[Item coordinate records]
— start —
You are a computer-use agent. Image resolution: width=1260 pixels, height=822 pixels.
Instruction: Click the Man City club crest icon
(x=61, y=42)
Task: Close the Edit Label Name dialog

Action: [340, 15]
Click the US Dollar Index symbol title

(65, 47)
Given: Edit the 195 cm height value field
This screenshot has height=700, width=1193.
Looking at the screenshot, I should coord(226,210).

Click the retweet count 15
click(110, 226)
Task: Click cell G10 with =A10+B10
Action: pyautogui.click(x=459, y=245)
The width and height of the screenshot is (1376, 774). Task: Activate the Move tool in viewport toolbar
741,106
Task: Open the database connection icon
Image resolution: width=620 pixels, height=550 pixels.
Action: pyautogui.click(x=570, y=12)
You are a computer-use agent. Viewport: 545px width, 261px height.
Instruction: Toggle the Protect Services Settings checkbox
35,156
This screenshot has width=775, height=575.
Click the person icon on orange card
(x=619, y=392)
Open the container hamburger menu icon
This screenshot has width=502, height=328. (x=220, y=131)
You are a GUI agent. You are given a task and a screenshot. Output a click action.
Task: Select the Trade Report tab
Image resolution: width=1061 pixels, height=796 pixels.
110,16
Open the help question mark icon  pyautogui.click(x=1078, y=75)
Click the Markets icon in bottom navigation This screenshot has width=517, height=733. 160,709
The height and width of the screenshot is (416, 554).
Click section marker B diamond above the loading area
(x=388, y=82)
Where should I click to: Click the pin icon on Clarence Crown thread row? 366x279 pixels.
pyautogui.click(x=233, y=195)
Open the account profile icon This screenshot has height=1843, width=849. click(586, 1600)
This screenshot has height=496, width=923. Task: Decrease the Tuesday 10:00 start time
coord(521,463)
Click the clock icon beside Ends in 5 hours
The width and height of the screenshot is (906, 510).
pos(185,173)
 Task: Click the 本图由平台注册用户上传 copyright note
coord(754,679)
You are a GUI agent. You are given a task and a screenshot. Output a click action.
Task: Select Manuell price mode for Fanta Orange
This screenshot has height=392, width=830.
— end —
§ **PROBLEM**
Copy out all of the item coordinate records above, line for line and without a single change.

§ **TASK ANSWER**
You are a computer-use agent. Image resolution: width=1260 pixels, height=822 pixels.
Instruction: Click the Man City club crest icon
(x=61, y=42)
Task: Close the Edit Label Name dialog

Action: [340, 15]
Click the US Dollar Index symbol title

(65, 47)
Given: Edit the 195 cm height value field
This screenshot has height=700, width=1193.
Looking at the screenshot, I should coord(226,210).

Click the retweet count 15
click(110, 226)
Task: Click cell G10 with =A10+B10
Action: pyautogui.click(x=459, y=245)
The width and height of the screenshot is (1376, 774). Task: Activate the Move tool in viewport toolbar
741,106
Task: Open the database connection icon
Image resolution: width=620 pixels, height=550 pixels.
Action: pyautogui.click(x=570, y=12)
You are a computer-use agent. Viewport: 545px width, 261px height.
Instruction: Toggle the Protect Services Settings checkbox
35,156
This screenshot has width=775, height=575.
Click the person icon on orange card
(x=619, y=392)
Open the container hamburger menu icon
This screenshot has width=502, height=328. (x=220, y=131)
You are a GUI agent. You are given a task and a screenshot. Output a click action.
Task: Select the Trade Report tab
Image resolution: width=1061 pixels, height=796 pixels.
110,16
Open the help question mark icon  pyautogui.click(x=1078, y=75)
Click the Markets icon in bottom navigation This screenshot has width=517, height=733. 160,709
The height and width of the screenshot is (416, 554).
Click section marker B diamond above the loading area
(x=388, y=82)
Where should I click to: Click the pin icon on Clarence Crown thread row? 366x279 pixels.
pyautogui.click(x=233, y=195)
Open the account profile icon This screenshot has height=1843, width=849. click(586, 1600)
This screenshot has height=496, width=923. Task: Decrease the Tuesday 10:00 start time
coord(521,463)
Click the clock icon beside Ends in 5 hours
The width and height of the screenshot is (906, 510).
pos(185,173)
 Task: Click the 本图由平台注册用户上传 copyright note
coord(754,679)
You are a GUI agent. You are given a task and a screenshot. Output a click action.
Task: Select Manuell price mode for Fanta Orange
This screenshot has height=392, width=830.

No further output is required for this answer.